Articles | Volume 27, issue 2
02 Feb 2009
 | 02 Feb 2009

Characteristics of mesospheric gravity waves near the magnetic equator, Brazil, during the SpreadFEx campaign

M. J. Taylor, P.-D. Pautet, A. F. Medeiros, R. Buriti, J. Fechine, D. C. Fritts, S. L. Vadas, H. Takahashi, and F. T. São Sabbas

Abstract. As part of the SpreadFEx campaign, coordinated optical and radio measurements were made from Brazil to investigate the occurrence and properties of equatorial Spread F, and to characterize the regional mesospheric gravity wave field. All-sky image measurements were made from two sites: Brasilia and Cariri located ~10° S of the magnetic equator and separated by ~1500 km. In particular, the observations from Brasilia provided key data in relatively close proximity to expected convective sources of the gravity waves. High-quality image measurements of the mesospheric OH emission and the thermospheric OI (630 nm) emission were made during two consecutive new moon periods (22 September to 9 November 2005) providing extensive data on the occurrence and properties of F-region depletions and regional measurements of the dominant gravity wave characteristics at each site.

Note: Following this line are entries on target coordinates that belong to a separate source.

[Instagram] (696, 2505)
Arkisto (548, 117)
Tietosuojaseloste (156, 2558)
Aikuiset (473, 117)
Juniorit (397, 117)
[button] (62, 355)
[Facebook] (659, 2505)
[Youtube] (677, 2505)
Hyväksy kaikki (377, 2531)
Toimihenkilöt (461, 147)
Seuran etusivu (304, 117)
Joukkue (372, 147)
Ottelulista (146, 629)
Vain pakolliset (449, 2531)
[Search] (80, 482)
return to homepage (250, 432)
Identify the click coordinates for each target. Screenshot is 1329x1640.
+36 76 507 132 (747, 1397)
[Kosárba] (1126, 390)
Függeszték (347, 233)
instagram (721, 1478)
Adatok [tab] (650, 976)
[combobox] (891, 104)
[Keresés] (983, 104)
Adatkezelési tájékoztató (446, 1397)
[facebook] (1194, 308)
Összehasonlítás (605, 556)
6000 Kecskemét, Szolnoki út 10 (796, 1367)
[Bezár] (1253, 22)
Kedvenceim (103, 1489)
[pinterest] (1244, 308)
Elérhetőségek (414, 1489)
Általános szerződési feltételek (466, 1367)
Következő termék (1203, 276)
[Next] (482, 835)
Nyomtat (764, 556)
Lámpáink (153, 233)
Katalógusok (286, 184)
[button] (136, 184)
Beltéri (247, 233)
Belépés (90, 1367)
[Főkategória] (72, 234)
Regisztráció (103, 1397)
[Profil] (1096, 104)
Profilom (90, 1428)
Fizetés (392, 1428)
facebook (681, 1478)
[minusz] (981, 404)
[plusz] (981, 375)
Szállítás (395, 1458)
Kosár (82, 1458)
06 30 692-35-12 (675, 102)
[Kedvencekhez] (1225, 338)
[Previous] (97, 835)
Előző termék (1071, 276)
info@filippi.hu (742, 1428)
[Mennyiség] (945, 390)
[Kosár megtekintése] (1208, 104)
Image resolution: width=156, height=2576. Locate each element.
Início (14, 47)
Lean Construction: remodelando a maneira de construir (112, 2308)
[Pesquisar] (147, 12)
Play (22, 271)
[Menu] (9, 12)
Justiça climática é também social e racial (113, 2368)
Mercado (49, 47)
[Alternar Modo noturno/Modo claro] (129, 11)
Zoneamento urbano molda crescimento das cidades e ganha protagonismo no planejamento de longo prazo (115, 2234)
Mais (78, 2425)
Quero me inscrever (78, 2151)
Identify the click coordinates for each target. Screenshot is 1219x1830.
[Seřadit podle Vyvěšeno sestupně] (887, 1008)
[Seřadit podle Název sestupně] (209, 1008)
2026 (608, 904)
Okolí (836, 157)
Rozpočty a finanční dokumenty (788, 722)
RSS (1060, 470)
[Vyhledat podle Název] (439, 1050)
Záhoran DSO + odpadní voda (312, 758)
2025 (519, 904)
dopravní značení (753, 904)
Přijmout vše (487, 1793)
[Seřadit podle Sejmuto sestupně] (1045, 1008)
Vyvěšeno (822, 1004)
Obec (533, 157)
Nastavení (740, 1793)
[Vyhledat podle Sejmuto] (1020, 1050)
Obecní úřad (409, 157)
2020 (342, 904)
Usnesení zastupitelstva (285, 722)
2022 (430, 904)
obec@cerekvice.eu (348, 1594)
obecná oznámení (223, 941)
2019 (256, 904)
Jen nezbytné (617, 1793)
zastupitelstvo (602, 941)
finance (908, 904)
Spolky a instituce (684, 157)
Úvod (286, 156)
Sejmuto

A total of 120 wave displays were observed, comprising 94 short-period events and 26 medium-scale gravity waves. The characteristics of the small-scale waves agreed well with previous gravity wave studies from Brazil and other sites. However, significant differences in the wave propagation headings indicate dissimilar source regions for the Brasilia and Cariri datasets. The observed medium-scale gravity wave events constitute an important new dataset to study their mesospheric properties at equatorial latitudes. These data exhibited similar propagation headings to the short-period events, suggesting they originated from the same source regions. Medium-scale waves are generally less susceptible to wind filtering effects and modeling studies utilizing these data have successfully identified localized regions of strong convection, mainly to the west of Brasilia, as their most likely sources (Vadas et al., 2009).